■ Task objective ■
Your job is to retype all of the data word for word, leaving every image out.

[Dataset records]
....

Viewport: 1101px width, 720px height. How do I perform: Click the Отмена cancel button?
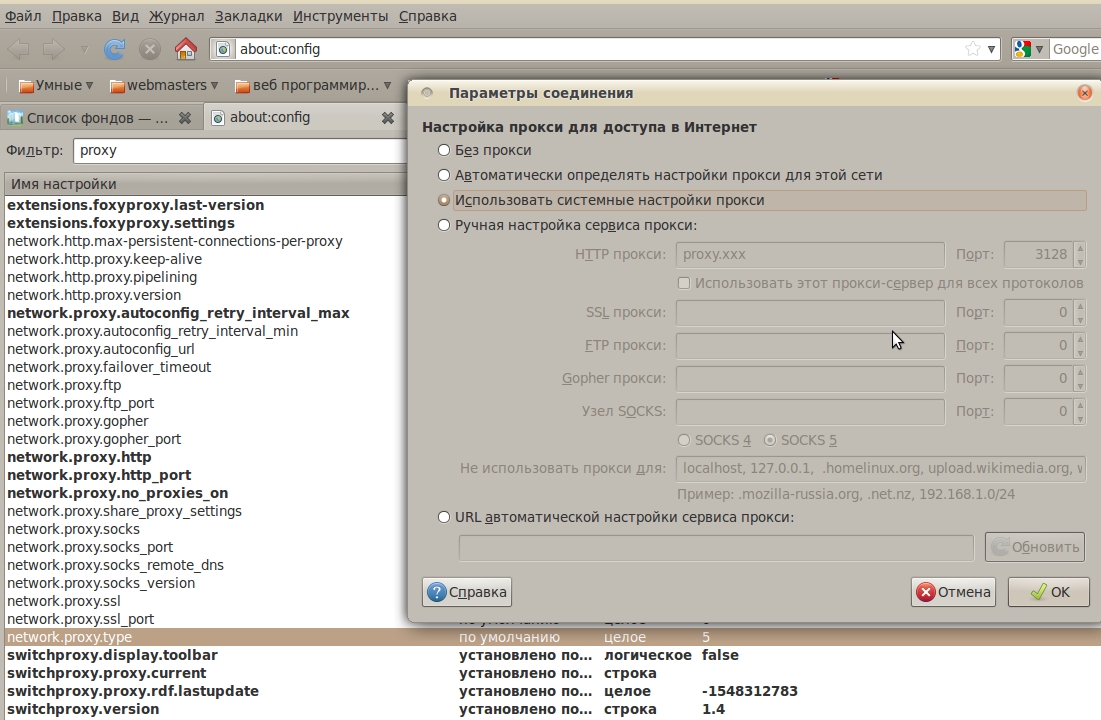pos(953,592)
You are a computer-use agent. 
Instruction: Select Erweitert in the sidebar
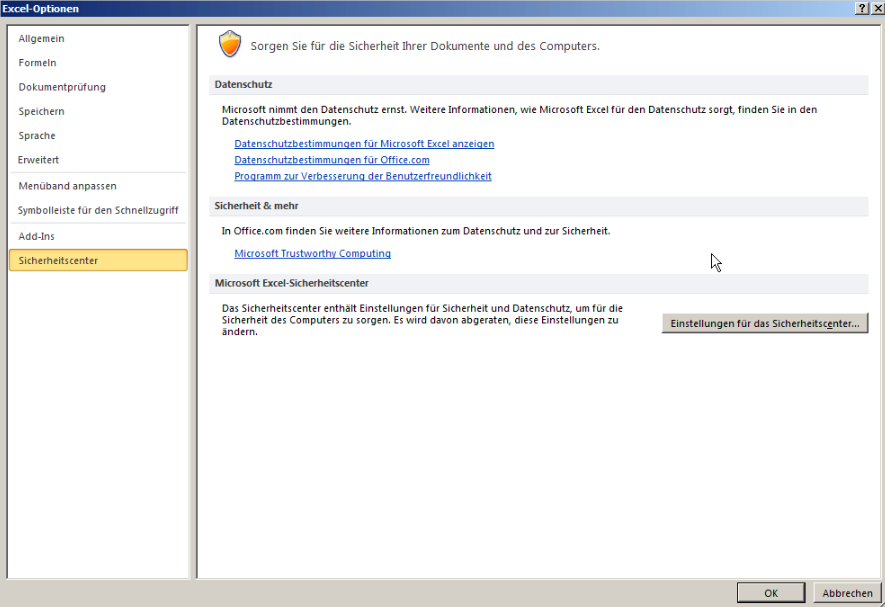click(x=38, y=160)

....

■ Reply to the exercise ■
Viewport: 1101px width, 720px height. How do I perform: Click the Отмена cancel button?
pos(953,592)
You are a computer-use agent. 
Instruction: Select Erweitert in the sidebar
click(x=38, y=160)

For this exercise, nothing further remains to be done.